Petitioner argues that Congress erred in the way it taxed railroad retirement benefits and therefore to tax such benefits is unconstitutional. We cannot agree. "Normally, a legislative classification will not be set aside if any state of facts rationally justifying it is demonstrated to or perceived by the courts." United States v. Maryland Savings-Share Ins. Corp. [70-2 USTC ╤ 9653], 400 U.S. 4, 6 (1970). It must be remembered that "Legislatures have especially broad latitude in creating classification and distinctions in tax statutes." Regan v. Taxation With Representation of Washington [83-1 USTC ╤ 9365], 461 U.S. 540, 547 (1983). Lastly, Social Security and railroad benefits may be altered or eliminated at any time by Congress. U.S. Railroad Retirement Bd. v. Fritz, 449 U.S. 166, 174 (1980).
Both the Ninth Circuit in Ernzen v. United States, supra, and the Seventh Circuit in Wallers v. United States [88-2 USTC ╤ 9441], 847 F.2d 1279 (1988), have considered arguments like petitioner's and have held that the taxation of railroad pensions is constitutional. The Ninth Circuit, in Ernzen v. United States [89-1 USTC ╤ 9331], 875 F.2d at 231, explained that:
In 1983, Congress determined it necessary to remedy the severe financial problems facing the railroad retirement system.

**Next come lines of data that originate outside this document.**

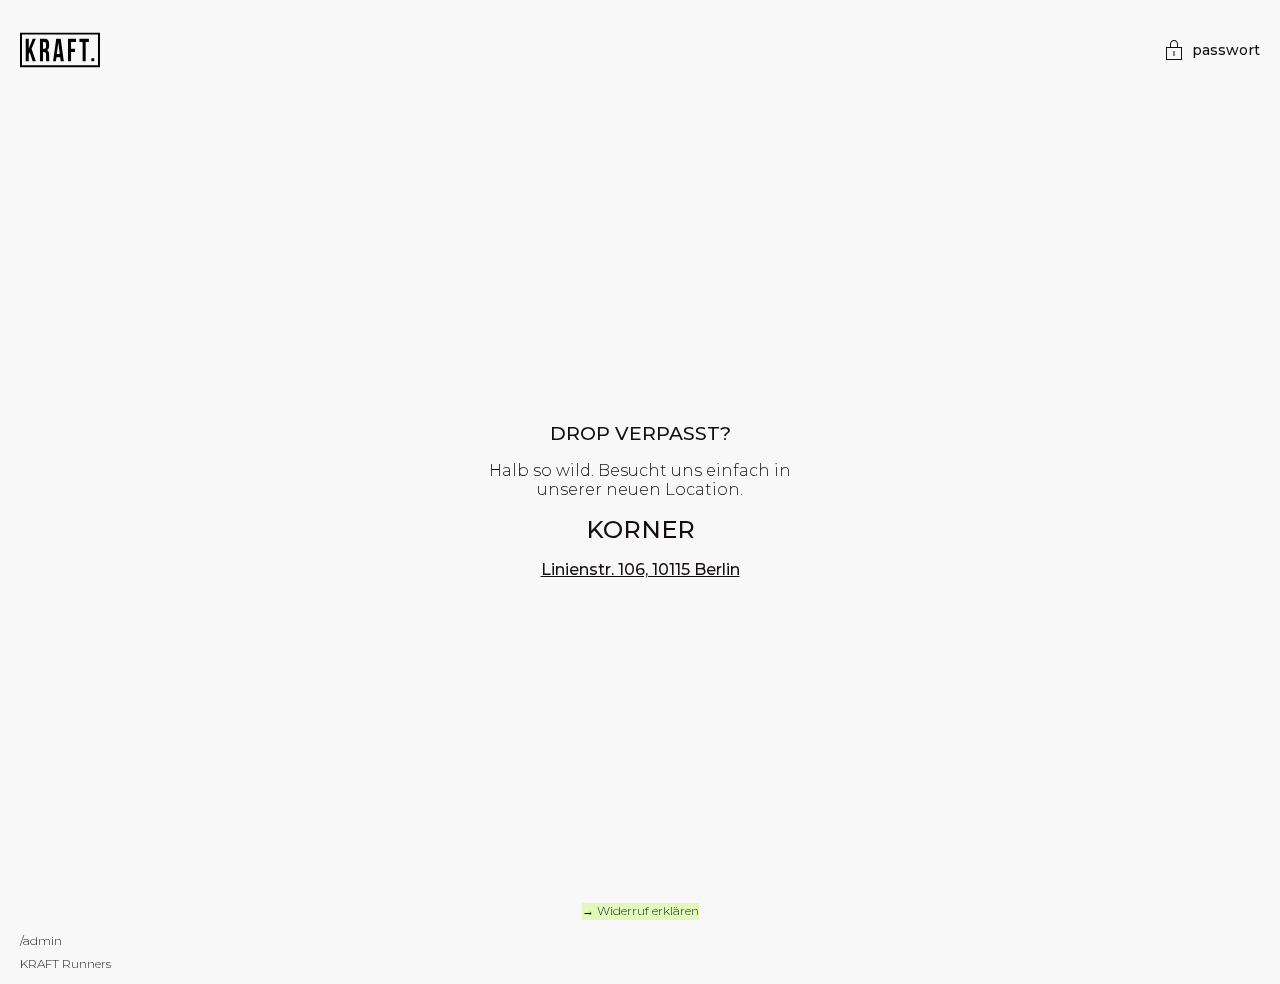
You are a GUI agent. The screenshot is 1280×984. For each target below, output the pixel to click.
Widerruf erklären (648, 910)
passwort (1226, 50)
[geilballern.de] (60, 48)
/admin (41, 940)
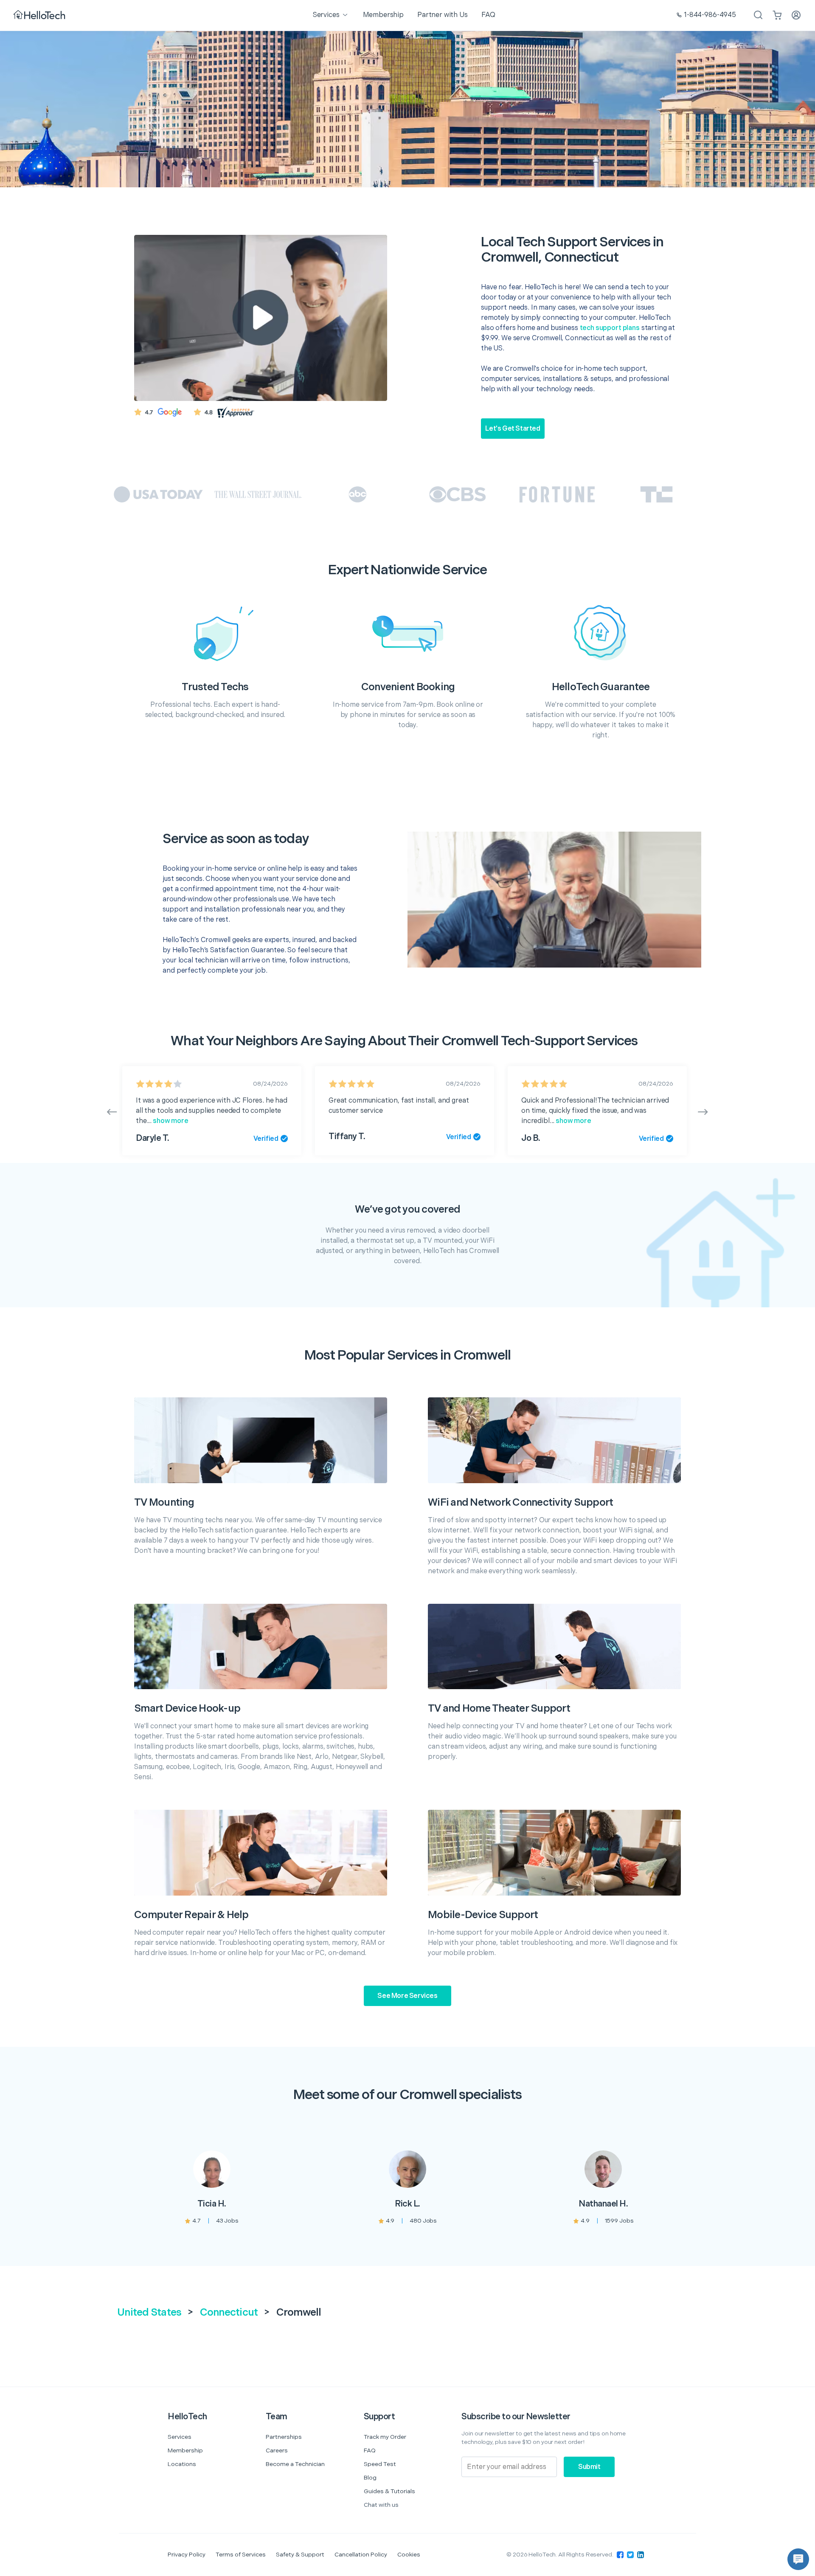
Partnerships (284, 2437)
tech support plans (610, 328)
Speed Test (380, 2464)
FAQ (370, 2450)
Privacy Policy (186, 2554)
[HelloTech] (40, 15)
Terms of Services (241, 2554)
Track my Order (385, 2437)
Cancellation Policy (360, 2554)
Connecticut (229, 2312)
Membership (185, 2450)
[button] (798, 2559)
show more (170, 1121)
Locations (182, 2464)
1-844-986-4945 (710, 15)
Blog (370, 2477)
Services (179, 2437)
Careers (277, 2450)
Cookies (408, 2554)
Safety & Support (300, 2554)
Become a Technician (295, 2464)
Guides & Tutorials (389, 2491)
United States (149, 2312)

Consequently, the Solvency Act was passed "to ensure the solvency of the railroad retirement system and prevent large benefit cuts to one million retirees." H.R. Rep. No. 30, 98th Cong., 1st Sess., pt. I, at 14, reprinted in 1983 U.S. Code Cong. & Admin. News 729, 730. Thus, the purpose of the Solvency Act was legitimate because Congress acted with the intention to protect the railroad retirement system from insolvency. See, e.g., United States Railroad Retirement Bd. v. Fritz, 449 U.S. 166, 177 (1980). [Footnote omitted.]
The Ninth Circuit went on to hold that 1983 legislation was rationally related to preventing the railroad retirement system's insolvency and thus was constitutional. Therefore, petitioner's constitutional argument fails.
Petitioner did not prove that the Form RRB-W-2P was incorrect, or that his pension benefits received due to a disability are not subject to tax. Section 72(r)(1) provides that:
IN GENERAL.≈Notwithstanding any other provision of law, any benefit provided under the Railroad Retirement Act of 1974 (other than a tier 1 railroad retirement benefit) shall be treated for purposes of this title as a benefit provided under an employer plan which meets the requirements of section 401(a).
There is no merit to petitioner's assertion. Accordingly, respondent's determination must be sustained.
Decision will be entered for the respondent.